Lo mejor que podemos hacer es volvernos.
Matías Elías Díaz la retuvo de
la manga
obligándola a quedarse.
Caminaron agazapados hasta la casa, ocultándose de
trecho en trecho detrás de las matas de
yuyales o de los arbustos que
rodeaban al caserón. No había nada
que se moviera ni nada se escuchaba pero precisamente eso azoraba a los niños: la quietud, el
silencio, daban la
sensación de una vaga hostilidad,
como si alguien se mantuviera al acecho, vigilara.
Era una casa de dos pisos que siempre debió tener ese aspecto
de cripta, de helada bóveda de cementerio. Las hierbas brotaban entre quebraduras del piso y se adherían a las
paredes confundiéndose con
el musgo que trepaba hasta
los ventanales.
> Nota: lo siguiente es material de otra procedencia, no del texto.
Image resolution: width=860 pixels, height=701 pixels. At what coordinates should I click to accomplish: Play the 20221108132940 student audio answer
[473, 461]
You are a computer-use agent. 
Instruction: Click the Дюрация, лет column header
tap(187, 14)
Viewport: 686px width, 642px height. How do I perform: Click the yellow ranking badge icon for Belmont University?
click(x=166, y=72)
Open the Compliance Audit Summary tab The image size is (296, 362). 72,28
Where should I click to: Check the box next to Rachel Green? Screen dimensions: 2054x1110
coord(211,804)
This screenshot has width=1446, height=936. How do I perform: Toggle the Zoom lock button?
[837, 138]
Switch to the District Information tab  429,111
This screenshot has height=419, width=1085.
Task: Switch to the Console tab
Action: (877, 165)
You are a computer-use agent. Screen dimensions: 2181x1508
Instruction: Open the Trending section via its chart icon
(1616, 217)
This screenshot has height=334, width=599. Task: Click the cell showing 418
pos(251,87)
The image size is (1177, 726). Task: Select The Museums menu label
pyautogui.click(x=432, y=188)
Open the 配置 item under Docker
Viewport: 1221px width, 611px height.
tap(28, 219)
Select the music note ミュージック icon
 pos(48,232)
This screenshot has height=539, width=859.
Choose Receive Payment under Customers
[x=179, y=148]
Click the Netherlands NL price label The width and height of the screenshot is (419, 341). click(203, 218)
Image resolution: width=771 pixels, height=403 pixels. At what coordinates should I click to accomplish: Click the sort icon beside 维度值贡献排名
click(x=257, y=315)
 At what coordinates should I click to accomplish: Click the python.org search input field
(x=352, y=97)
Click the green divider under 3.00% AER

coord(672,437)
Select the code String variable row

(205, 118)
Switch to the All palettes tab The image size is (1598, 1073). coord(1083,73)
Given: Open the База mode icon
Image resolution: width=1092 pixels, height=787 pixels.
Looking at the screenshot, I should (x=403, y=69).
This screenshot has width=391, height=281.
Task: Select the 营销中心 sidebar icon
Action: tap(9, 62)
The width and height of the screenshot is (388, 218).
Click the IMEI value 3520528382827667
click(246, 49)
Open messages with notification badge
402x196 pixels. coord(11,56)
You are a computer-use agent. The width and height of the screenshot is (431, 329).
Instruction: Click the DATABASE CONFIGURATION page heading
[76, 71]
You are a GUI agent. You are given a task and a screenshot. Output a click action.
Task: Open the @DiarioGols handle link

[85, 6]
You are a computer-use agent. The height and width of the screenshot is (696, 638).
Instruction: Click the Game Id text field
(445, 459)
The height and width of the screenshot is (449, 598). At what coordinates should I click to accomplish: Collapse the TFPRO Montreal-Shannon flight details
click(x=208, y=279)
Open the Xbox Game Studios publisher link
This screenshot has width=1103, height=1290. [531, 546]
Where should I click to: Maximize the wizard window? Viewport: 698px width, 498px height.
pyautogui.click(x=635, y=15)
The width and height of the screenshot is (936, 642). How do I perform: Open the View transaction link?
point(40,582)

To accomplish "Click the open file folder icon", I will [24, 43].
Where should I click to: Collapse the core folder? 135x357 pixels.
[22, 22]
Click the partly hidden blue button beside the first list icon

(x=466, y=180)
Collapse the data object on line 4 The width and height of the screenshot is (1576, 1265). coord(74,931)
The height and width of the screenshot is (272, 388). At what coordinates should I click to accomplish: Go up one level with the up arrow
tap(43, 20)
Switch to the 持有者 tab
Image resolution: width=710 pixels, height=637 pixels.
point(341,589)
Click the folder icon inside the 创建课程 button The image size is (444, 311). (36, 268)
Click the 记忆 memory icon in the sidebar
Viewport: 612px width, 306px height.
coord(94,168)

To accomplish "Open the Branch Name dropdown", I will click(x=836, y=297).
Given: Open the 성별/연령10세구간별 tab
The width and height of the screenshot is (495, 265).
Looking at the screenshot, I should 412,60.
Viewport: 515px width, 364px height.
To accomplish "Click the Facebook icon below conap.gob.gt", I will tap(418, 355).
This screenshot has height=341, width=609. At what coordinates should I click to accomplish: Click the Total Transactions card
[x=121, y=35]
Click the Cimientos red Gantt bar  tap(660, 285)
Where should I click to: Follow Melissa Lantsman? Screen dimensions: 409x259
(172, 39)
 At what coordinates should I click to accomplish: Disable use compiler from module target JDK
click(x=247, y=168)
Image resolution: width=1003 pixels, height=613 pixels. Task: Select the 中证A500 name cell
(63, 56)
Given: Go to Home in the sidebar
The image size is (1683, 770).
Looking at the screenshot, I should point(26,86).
Nadie hubiera podido vivir allí.
A un costado había un aljibe,seco, como pudo
comprobar Matías Elías Díaz
al dejar caer por su oscura boca una piedra que tardó varios segundos en golpear el fondo. Luego los chicos avanzaron hacia la puerta de
entrada, un ruidoso
maderamen apolillado.
Fue necesario que ambos se miraran a los ojos para poder
alargar los brazos y empujar
la puerta.
El prolongado chirrido de las
bisagras pareció,
querido lector, el grito agónico
de ¡una bestia herida!
El chico apoyó su espalda en
la puerta y gritó
con toda su alma:
—¡Papá, necesito plata para comprarme una revista!
—¡No ves que estoy trabajando!
¿Qué querés?
—Plata
para una revista.
—¿Te creíste que soy
millonario? Basta de comprar
esas revistas de porquería;
¿por qué no escuchas el noticiero
en la radio o te lustras los zapatos? ¿No te parece más divertido?
—Una
revista quiero.
—Está bien. Decíle a tu madre que te dé plata y por favor no
vuelvas a interrumpirme
que tengo que terminar
esto.
—¿Qué
es? ¿Un cuento de miedo?
—Sí, de miedo. Y de ciencia
ficción. Transcurre en el año 1990, dentro de 40 años. Cuando termine te lo doy para que lo leas.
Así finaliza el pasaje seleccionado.